Todo estaba perfectamente claro. Según Agustín Lago, era natural que circularan rumores de toda índole. Pero los cabos estaban bien atados y todo cuanto se hiciera sería fruto de la meditación. «Evidentemente, el sueldo de los maestros era insuficiente y constituía un serio problema. También era de lamentar la falta de viviendas, especialmente para los maestros casados y la ínfima calidad del material escolar. Pero nada de esto dependía de la Inspección Provincial. Lo único que ésta podía hacer era enviar obstinadamente informes a Madrid». «Lo importante era que los alumnos estudiasen, que aprendiesen y que formasen sólidamente su carácter. Debía exigírseles mucho, pues el mundo evolucionaba de forma tal que el futuro pertenecería a los estudiosos. Ahí existía cierta desavenencia con los objetivos de la Falange, que concedía importancia primordial a la política. Pero era de prever que todo se encauzaría de la mejor manera». «Habría que proceder de tal suerte que los alumnos se convenciesen de que el mejor modo de servir a Dios era precisamente trabajar. Trabajar y, por supuesto, orar… El conflicto se plantearía de forma distinta en los colegios religiosos y en los colegios laicos; de ahí que se haría necesario un control constante de la labor realizada…» «Y desde luego, por encima de todo, habría que inculcar a los niños el sentido de responsabilidad, del autodominio y la finura de conciencia». Etcétera.
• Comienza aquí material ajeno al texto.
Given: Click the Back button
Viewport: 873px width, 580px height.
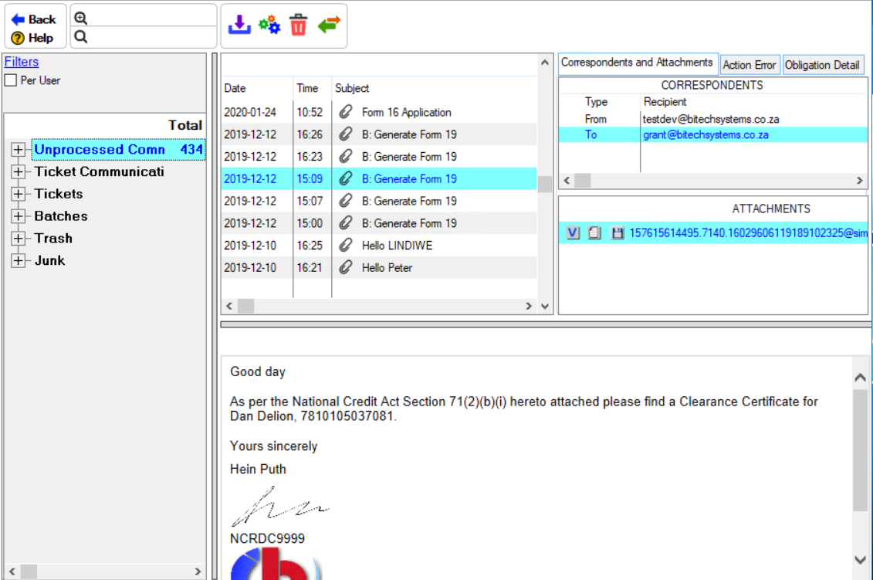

Las palabras de Agustín Lago, su rigor conceptual, sus ademanes mesurados y, sobre todo, el conocimiento sólido que demostró poseer de lo que el doctor Gregorio Lascasas llamaba «los esquemas evangélicos», causaron en el señor obispo tal impresión que éste, olvidándose de pronto del tema de la enseñanza, proyectó toda su atención hacia su interlocutor, cuya manga hueca, flotante, le descansaba sobre la rodilla.
—Dígame, hijo mío… —habló el prelado, llevándose los índices a los labios como si quisiera besarlos—. ¿A qué se debe su formación? ¿Ha cursado usted estudios teológicos o ha estado en algún noviciado?
Agustín Lago, sin querer, como le ocurría tan a menudo, sintió que se le teñían las mejillas. Luego negó con la cabeza.
—No, Ilustrísima. Pero pertenezco al Opus Dei.
—¡Caramba! —exclamó, sorprendido, el señor obispo—. ¿Pertenece usted… a la Obra de Dios?
—Exactamente.
El señor obispo semicerró los ojos, de suerte que éstos se le convirtieron en dos líneas horizontales debajo de las cejas.
—Interesante, interesante… —repitió—. ¿Sabe usted que en Zaragoza tuve ocasión de conocer, antes de la guerra, a su fundador, el padre Escrivá?
Agustín Lago expresó intensa alegría.
—¡No, no lo sabía! —Luego añadió, en tono natural—: Un hombre extraordinario, ¿verdad?
El señor obispo afirmó con la cabeza.
—Duro… y afectuoso. Bonita combinación… —Hubo un silencio, pues Agustín Lago se había colocado a la expectativa. El señor obispo rompió dicho silencio preguntando—: Y dígame… ¿Qué ha sido del padre Escrivá? Durante la guerra corrió la voz de que había muerto…
Agustín Lago no acertó a disimular su emoción.
—Sí, eso se dijo… Pero por suerte no fue así. Ocurrió que los rojos mataron a una persona creyendo que era él… Pero, como le digo, resultó falso. El padre Escrivá entró en Madrid con las fuerzas nacionales, en el primer camión de una de las caravanas que regresaban a la capital… Y allí está ahora.
El doctor Gregorio Lascasas estornudó inoportunamente —¡ah, las corrientes de aire de Palacio!— y luego preguntó a su visitante, sacándose el pañuelo de la bocamanga:
—Y usted… ¿está en contacto con él?
—Pues sí. Le escribo de vez en cuando… y él me contesta.
El señor obispo se sonó, procurando no hacer ruido.